Task brief
Output the exact lines that start at the one containing "Where should I" and continue to the last line of the entries below; do not output pictures.

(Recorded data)
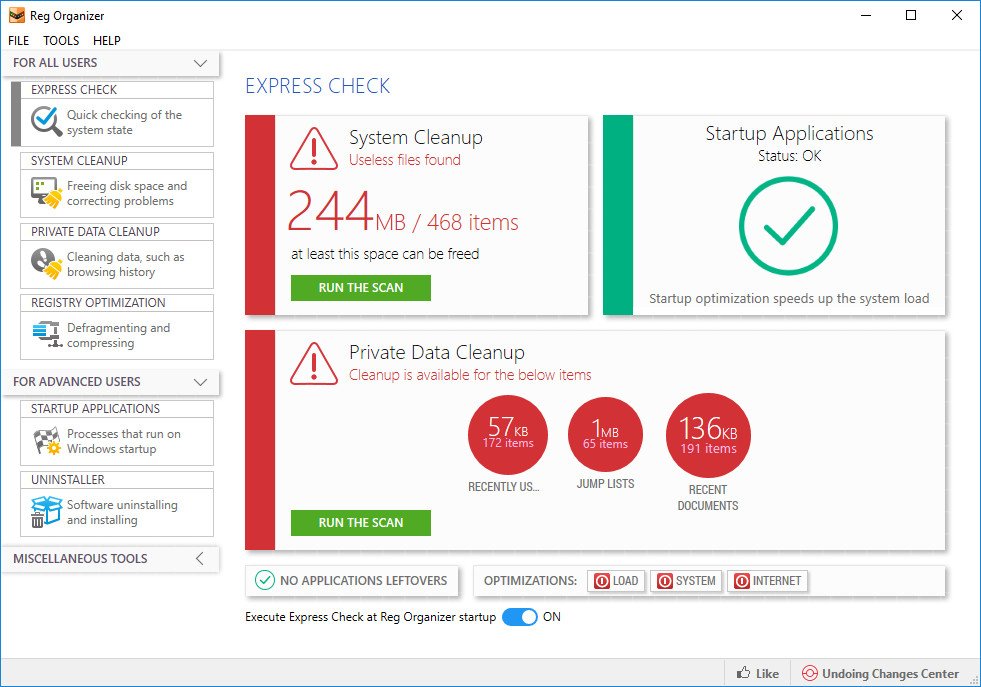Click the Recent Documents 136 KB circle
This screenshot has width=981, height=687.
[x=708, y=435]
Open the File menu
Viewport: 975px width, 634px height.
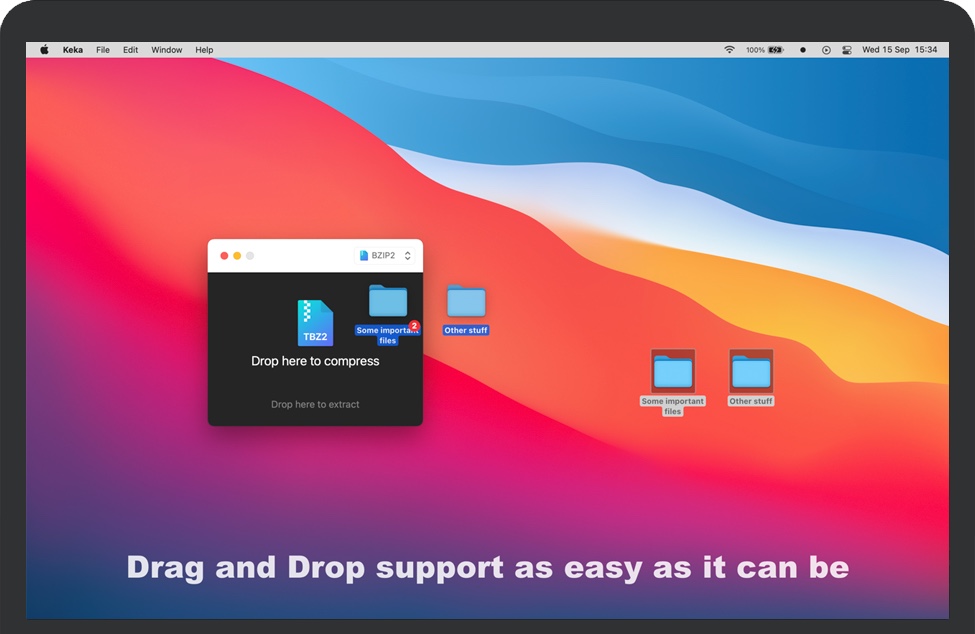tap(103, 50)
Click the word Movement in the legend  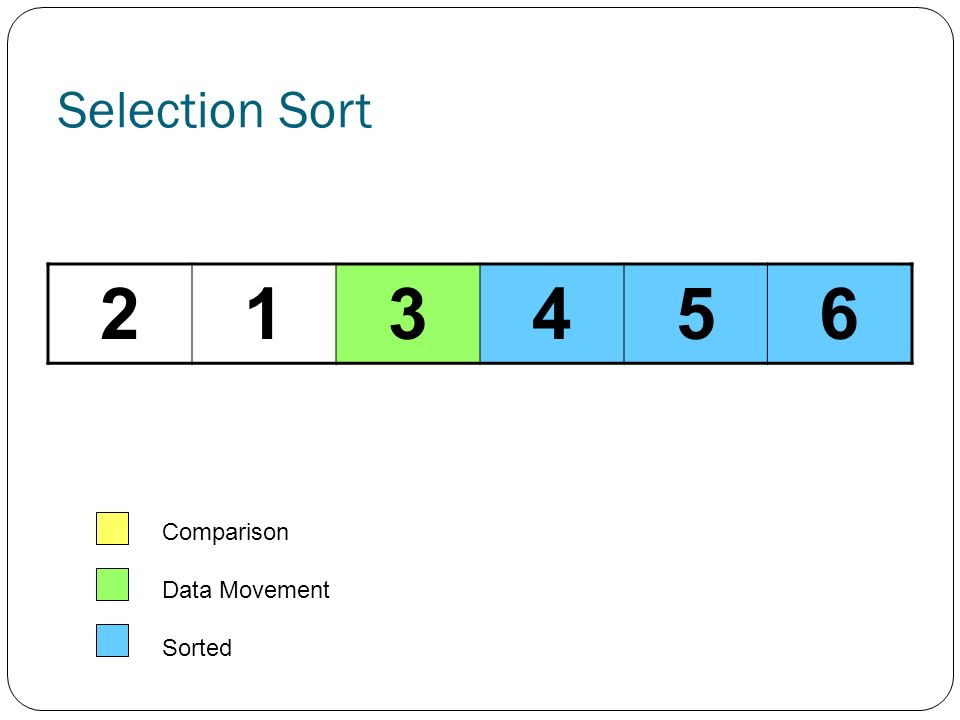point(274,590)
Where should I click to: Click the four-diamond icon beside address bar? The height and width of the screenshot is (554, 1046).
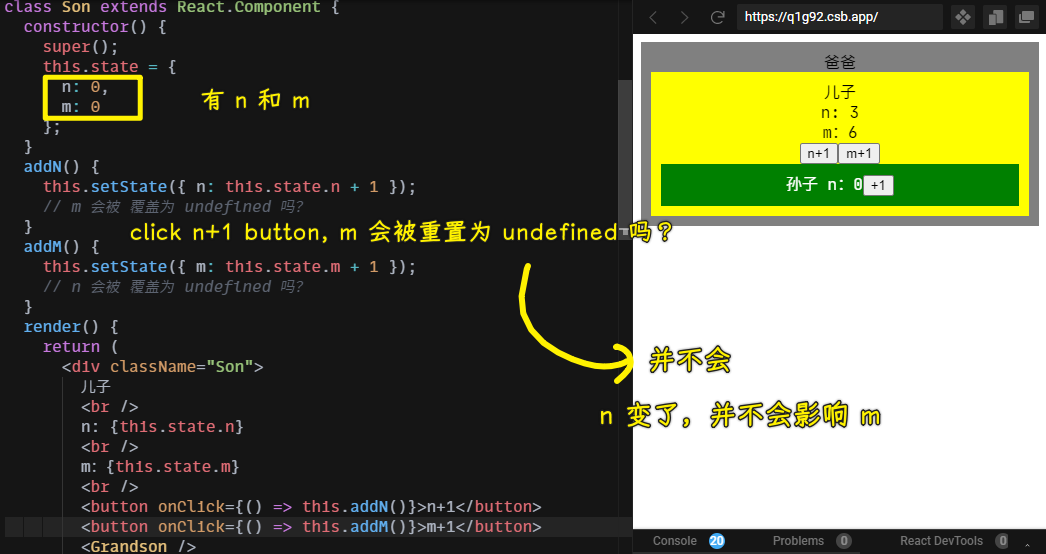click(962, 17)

Reply to the task
Where should I click to: Click the four-diamond icon beside address bar? The height and width of the screenshot is (554, 1046).
click(962, 17)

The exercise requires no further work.